Research on the Mechanism of Lphn1 Knockout in Inhibiting Colorectal Cancer

Abstract

Decades ago, colorectal cancer was rarely diagnosed. Today, it is the fourth leading cause of cancer-related deaths worldwide, with nearly 90,000 fatalities each year. By analyzing single-cell data from tumor-bearing colorectal cancer model mice with Lphn1 knockout and wild-type Lphn1, we identified five key target genes for anticancer therapy: Ulbp1, Klrk1, Ccl6, Tlr4, Cd48, Prdm5, VSTM2A, RET, OAS2, Hdac11 and Ptchd4, along with their corresponding cell types. Additionally, we discovered tumor-inhibiting cell subpopulations, including Cd244a_T_cells_subcluster_1, Cd48_Cd244a_NK_cells_subcluster_2, and C3_Macrophages_subcluster_1, which are potential candidates for therapeutic intervention.

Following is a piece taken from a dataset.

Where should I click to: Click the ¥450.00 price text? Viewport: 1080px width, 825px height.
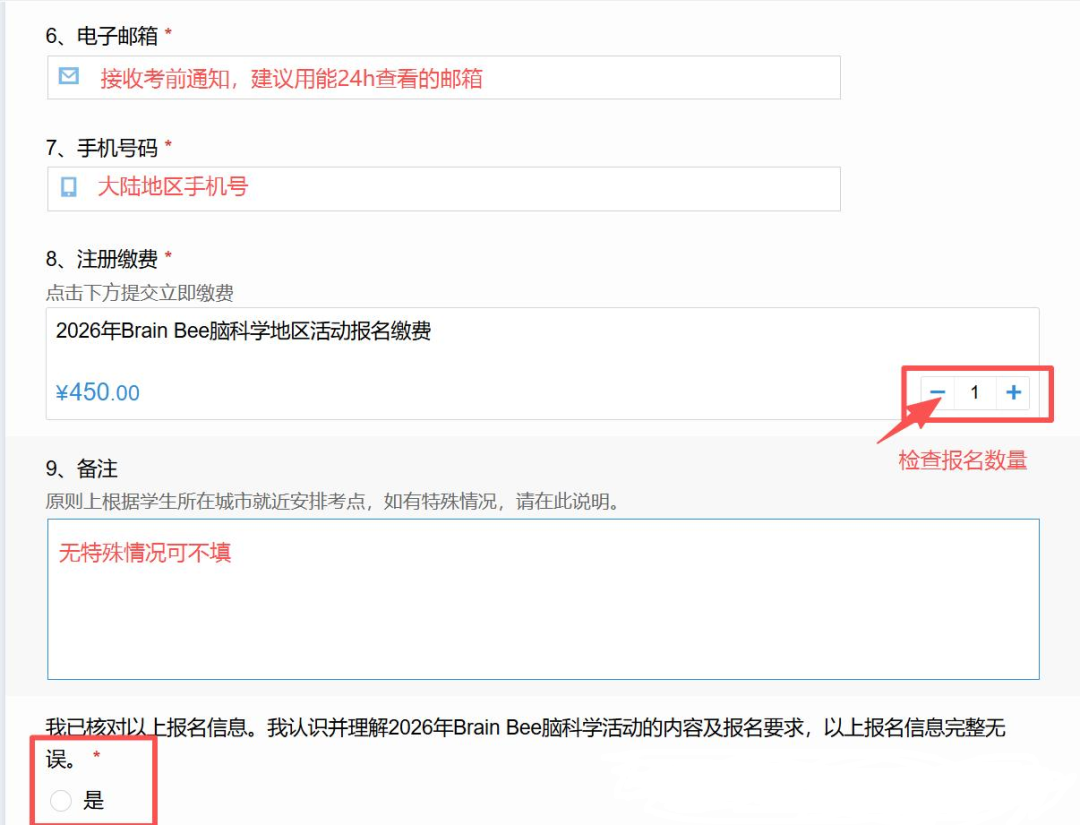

We propose that cancer-associated fibroblasts (CAFs) serve as the primary antigen presenters for MHC class I, providing antigens to macrophages, NK cells, and T cells to combat colorectal cancer. These findings could open new avenues for the treatment of colorectal cancer and contribute to the development of personalized medicine.